Assigned task A: Translate this sentence from the review of The Green Inferno below into Spanish: "The Peruvian jungle is well incorporated and the film benefits from the organic setting."
Assigned task B:
Decide whether each statement agrees with the review of The Green Inferno below. Answer yes or no for each, quoting the words of the review that settle it.
(i) The reviewer considers The Green Inferno a horror movie.
(ii) The reviewer disliked The Green Inferno less drastically than Hostel.
(iii) The Green Inferno shares the grey and gloomy tones of Hostel.
Assigned task C:
Answer these questions using the review of The Green Inferno below.
(i) What percentage of the plot does the reviewer call story?
(ii) Where do the student activists head?
(iii) Which filmmaker does the reviewer say could make a film like The Green Inferno if he lost half of his brain cells?

Text provided:
Eli Roth knows how to satisfy his torture-porn audience. He’s good at that. I don’t rate it as a genre or as a credible type of film-making but nevertheless he is good at giving audiences ridiculous amounts of gore and filth. The first thing to say about Roth’s The Green Inferno is that this is not a horror movie. Just like Hostel and its sequel, The Green Inferno fails to convince me that it is a scary movie. I like my horror old-school. For me, even Cannibal Holocaust doesn’t rate well as a movie, as ambitious as it was at the time. The Green Inferno, heavily inspired by the Italian cinematic ground breaker, is more or less exactly what I expected it to be; two hours of irritating hipsters having their bodies mutilated and eaten in the most hideous ways imaginable. It made me feel nauseous and uncomfortable whilst also making my eyes role with a plot that’s about 20% story and 80% nonsense. Still, I have a feeling that’s what The Green Inferno was trying to accomplish and, if that’s the case, then it certainly succeeded. I thought The Green Inferno was pretty rubbish but I didn’t dislike it as drastically as Hostel. As a film fan, it is hard to take any cinematic offence at a film like this that really isn’t taking itself all that seriously. Hostel felt like a serious project, making it all the more insulting, but The Green Inferno knows how stupid it is. When you make a film that involves one female character announcing, in its opening minutes, that “all girls secretly want to starve themselves” you must know how stupid and irritating your characters and script are/is. There is still a lot to be offended by here, least of all the hideous female representations, but as far as a mindless gore-fest goes, The Green Inferno is quite a lot of fun.
When a group of student activists head into the Peruvian jungle to protect a threatened tribe from industrial excavation, it’s only a matter of time until they fall victim to those they wanted to save. Eli Roth doesn’t seem to like his characters any more than we do and he takes great delight in wiping them out one by one. All the characters we’ve grown to expect, are present. You’ve got your typical stoner, there for limp comic relief and a particularly gruesome end (I’d apologise for the spoiler but, come on…), bitchy girls, the stupid overweight fool, the good looking, but sinister, ringleader and our lead “hottie” who has no visible personality or admirable traits but whom we are manipulated into rooting for anyway. The Green Inferno is particularly vibrant which makes a pleasant change from the grey and gloomy tones of Hostel and other torture-porn favourites. The Peruvian jungle is well incorporated and the film benefits from the organic setting. You could argue that Werner Herzog, if he was to lose half of his brain cells, could easily make a film like The Green Inferno. If you want to view the Amazon rainforest in all of its glory, whilst having a bit of a laugh and simultaneously wanting to vomit, then The Green Inferno comes highly recommended. I can’t recommend it as a horror film, or even as a half decent film, but it will certainly satisfy its demographic. Oh, and another spoiler, the boy from Spy Kids is certainly all grown up.
Thanks for reading and let’s all keep supporting our beloved film industry.

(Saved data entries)

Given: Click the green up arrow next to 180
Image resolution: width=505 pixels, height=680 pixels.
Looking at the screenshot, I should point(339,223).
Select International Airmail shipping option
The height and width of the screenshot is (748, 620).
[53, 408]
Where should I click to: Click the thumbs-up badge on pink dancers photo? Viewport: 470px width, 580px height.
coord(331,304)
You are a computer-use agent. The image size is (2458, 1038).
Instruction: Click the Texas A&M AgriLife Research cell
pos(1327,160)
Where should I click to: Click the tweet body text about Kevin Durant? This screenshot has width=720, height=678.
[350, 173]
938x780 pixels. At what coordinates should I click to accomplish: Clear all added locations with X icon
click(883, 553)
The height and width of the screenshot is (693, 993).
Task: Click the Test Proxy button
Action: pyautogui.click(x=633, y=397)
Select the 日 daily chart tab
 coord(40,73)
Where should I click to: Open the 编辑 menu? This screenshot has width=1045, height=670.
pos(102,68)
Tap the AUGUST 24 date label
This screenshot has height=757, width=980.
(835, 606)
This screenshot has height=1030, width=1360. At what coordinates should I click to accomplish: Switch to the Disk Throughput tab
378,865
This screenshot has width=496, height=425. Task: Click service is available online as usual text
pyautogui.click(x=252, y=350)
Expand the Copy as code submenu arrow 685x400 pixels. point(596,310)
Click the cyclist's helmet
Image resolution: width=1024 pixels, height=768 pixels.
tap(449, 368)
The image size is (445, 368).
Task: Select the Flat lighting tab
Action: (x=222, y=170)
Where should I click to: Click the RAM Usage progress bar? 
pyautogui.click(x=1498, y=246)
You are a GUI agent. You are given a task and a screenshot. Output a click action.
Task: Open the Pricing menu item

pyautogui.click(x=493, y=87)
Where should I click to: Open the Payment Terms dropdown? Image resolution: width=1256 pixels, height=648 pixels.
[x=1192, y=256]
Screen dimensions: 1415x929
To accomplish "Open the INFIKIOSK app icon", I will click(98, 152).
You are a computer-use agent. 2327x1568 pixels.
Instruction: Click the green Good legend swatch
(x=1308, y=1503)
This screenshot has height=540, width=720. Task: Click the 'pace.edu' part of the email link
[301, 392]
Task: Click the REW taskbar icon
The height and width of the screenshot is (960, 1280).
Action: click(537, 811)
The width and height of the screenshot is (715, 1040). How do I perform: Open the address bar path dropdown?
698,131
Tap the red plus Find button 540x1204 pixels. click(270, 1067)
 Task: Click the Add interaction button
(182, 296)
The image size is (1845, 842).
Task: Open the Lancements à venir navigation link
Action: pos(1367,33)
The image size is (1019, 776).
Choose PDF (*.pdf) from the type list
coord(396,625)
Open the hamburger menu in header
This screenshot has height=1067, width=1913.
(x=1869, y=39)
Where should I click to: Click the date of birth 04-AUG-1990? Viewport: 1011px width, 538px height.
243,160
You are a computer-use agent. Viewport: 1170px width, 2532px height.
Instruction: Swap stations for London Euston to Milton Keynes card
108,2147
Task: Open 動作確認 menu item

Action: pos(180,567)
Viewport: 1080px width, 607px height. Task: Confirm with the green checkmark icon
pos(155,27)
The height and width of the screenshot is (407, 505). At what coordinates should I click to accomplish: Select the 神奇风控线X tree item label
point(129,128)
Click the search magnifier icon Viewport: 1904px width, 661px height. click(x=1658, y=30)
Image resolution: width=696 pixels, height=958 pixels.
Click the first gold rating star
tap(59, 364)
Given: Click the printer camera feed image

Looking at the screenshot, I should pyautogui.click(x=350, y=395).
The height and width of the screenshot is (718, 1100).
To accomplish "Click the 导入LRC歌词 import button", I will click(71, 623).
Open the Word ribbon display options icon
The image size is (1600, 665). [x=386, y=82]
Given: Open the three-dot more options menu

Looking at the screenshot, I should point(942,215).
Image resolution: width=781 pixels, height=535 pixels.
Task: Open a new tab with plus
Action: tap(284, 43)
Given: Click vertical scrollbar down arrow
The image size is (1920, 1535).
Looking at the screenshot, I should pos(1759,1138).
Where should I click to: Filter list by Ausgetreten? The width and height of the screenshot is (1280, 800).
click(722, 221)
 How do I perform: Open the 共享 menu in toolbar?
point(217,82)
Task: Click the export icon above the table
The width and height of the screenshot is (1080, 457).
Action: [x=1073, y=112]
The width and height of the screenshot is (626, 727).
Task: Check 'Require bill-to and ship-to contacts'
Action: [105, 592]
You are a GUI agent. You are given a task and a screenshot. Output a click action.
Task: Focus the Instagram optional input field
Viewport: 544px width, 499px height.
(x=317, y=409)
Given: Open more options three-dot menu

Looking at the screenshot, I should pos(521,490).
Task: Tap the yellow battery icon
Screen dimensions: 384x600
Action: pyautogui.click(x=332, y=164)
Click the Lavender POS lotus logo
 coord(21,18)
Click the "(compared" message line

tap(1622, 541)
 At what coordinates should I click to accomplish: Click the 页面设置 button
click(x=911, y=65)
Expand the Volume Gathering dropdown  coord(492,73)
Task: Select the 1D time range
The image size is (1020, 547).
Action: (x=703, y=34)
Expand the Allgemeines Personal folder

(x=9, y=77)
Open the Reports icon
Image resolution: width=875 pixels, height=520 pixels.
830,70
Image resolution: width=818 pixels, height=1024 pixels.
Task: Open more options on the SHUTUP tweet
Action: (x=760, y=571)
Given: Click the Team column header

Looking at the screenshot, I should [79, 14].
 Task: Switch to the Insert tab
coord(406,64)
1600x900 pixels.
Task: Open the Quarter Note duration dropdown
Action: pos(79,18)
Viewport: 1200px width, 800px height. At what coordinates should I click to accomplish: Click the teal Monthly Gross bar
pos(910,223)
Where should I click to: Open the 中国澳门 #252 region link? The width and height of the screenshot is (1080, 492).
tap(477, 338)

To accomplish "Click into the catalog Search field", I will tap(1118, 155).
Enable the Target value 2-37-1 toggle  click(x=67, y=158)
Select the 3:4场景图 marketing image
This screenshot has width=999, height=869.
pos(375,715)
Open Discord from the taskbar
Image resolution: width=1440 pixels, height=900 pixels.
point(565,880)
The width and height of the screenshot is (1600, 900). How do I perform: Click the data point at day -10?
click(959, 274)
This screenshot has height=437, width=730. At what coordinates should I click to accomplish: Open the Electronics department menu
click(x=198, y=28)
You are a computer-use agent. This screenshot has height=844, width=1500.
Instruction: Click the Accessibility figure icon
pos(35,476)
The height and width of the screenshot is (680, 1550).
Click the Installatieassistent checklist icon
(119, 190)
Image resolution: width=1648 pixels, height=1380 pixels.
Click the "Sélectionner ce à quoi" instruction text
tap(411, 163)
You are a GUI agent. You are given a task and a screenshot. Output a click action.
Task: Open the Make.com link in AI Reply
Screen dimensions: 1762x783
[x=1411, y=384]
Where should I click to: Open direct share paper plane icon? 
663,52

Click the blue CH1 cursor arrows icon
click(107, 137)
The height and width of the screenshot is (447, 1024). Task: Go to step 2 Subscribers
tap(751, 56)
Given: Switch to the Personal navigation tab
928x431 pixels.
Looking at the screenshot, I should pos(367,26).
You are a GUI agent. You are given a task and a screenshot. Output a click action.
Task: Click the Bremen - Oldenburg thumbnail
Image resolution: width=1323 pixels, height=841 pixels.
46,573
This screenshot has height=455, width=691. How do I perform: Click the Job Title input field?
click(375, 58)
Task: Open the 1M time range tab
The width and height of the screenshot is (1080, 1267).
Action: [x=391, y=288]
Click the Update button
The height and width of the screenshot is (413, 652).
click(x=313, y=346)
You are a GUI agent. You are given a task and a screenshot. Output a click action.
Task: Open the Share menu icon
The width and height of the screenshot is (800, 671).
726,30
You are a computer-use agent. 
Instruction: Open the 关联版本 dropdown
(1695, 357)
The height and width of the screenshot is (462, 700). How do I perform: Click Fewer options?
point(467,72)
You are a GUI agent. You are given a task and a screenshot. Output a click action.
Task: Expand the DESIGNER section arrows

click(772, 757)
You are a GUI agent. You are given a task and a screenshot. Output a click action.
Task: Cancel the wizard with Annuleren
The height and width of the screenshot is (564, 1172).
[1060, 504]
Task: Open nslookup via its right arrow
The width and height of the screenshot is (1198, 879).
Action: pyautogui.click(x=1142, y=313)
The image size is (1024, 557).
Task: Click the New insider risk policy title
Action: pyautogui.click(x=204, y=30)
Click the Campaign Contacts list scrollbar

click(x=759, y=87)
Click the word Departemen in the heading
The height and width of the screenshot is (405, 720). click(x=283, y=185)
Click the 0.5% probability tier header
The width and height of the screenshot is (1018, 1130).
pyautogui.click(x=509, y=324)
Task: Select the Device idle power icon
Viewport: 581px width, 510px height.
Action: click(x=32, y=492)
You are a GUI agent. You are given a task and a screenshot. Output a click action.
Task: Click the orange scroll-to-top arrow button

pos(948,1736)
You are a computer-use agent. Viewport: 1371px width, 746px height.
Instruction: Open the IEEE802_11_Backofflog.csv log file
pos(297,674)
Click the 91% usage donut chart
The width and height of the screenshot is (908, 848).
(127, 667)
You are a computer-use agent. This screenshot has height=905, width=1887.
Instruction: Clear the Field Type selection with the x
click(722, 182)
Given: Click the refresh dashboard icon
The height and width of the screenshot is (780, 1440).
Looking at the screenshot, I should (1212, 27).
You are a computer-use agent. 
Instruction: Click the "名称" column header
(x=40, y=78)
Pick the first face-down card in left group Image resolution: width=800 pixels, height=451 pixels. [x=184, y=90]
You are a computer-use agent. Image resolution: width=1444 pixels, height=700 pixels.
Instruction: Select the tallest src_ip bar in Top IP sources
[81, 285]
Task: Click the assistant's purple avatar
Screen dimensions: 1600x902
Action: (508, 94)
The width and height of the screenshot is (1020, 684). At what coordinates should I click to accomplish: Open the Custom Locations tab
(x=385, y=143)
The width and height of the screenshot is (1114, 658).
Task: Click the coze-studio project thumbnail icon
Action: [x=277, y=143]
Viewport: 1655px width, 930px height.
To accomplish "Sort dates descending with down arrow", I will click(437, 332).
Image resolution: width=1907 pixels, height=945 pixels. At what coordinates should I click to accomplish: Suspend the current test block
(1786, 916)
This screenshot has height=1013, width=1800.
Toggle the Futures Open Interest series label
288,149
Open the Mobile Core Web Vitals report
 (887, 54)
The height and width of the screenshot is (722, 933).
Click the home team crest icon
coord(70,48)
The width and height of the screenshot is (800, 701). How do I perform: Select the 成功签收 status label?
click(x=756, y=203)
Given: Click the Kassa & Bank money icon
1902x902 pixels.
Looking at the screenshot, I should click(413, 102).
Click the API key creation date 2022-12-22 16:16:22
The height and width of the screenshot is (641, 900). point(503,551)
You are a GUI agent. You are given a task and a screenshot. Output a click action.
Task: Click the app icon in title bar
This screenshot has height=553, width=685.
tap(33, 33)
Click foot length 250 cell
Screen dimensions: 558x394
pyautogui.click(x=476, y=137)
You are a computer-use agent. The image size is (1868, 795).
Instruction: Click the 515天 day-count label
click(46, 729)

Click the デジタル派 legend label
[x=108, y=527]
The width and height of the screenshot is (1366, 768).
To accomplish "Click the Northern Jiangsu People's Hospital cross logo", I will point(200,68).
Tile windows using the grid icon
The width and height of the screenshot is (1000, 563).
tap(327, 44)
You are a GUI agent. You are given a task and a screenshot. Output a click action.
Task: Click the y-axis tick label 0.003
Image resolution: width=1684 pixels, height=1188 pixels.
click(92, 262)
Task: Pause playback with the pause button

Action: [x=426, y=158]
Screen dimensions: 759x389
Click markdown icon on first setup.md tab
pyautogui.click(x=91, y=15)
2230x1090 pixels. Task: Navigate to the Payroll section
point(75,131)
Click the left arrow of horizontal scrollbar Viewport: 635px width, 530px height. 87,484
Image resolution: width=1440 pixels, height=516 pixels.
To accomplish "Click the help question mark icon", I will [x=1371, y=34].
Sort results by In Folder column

Task solution A: La selva peruana está bien incorporada y la película se beneficia del escenario orgánico.

Task solution B:
(i) No: "this is not a horror movie"
(ii) Yes: "I didn’t dislike it as drastically as Hostel"
(iii) No: "The Green Inferno is particularly vibrant which makes a pleasant change from the grey and gloomy tones of Hostel"

Task solution C:
(i) About 20%
(ii) Into the Peruvian jungle
(iii) Werner Herzog